Every entry should be repeated exactly. Omit the pictures.

## Records excerpted from a collection
------------------------

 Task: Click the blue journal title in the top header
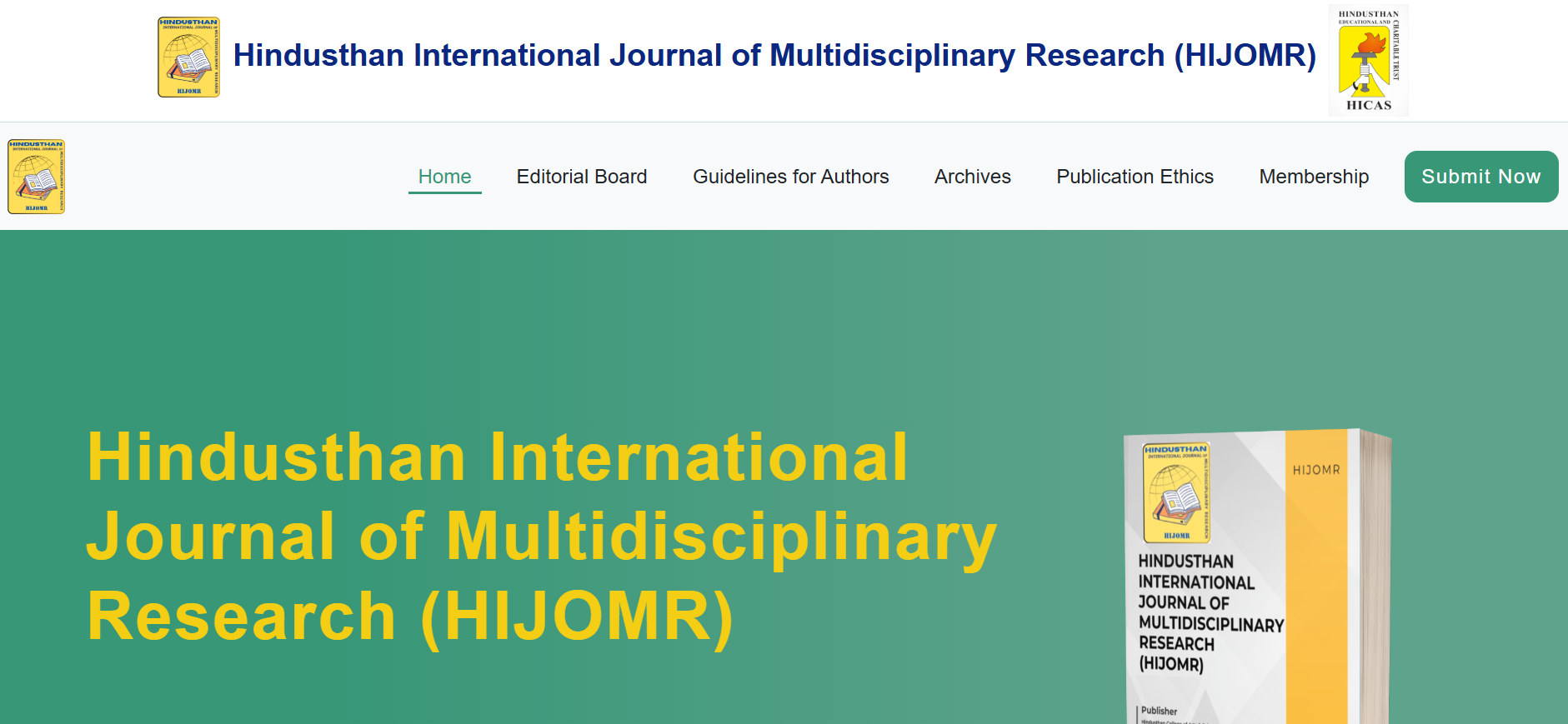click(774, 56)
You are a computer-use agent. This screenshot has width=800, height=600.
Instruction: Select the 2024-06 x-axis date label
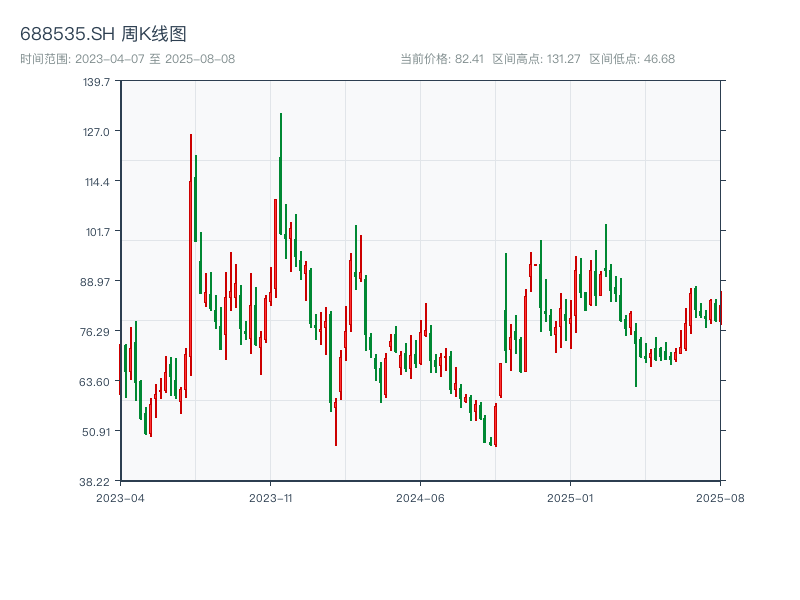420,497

------------------------

## Result of this exercise
 Task: Click the blue journal title in the top header
click(774, 56)
You are a computer-use agent. This screenshot has width=800, height=600.
Instruction: Select the 2024-06 x-axis date label
420,497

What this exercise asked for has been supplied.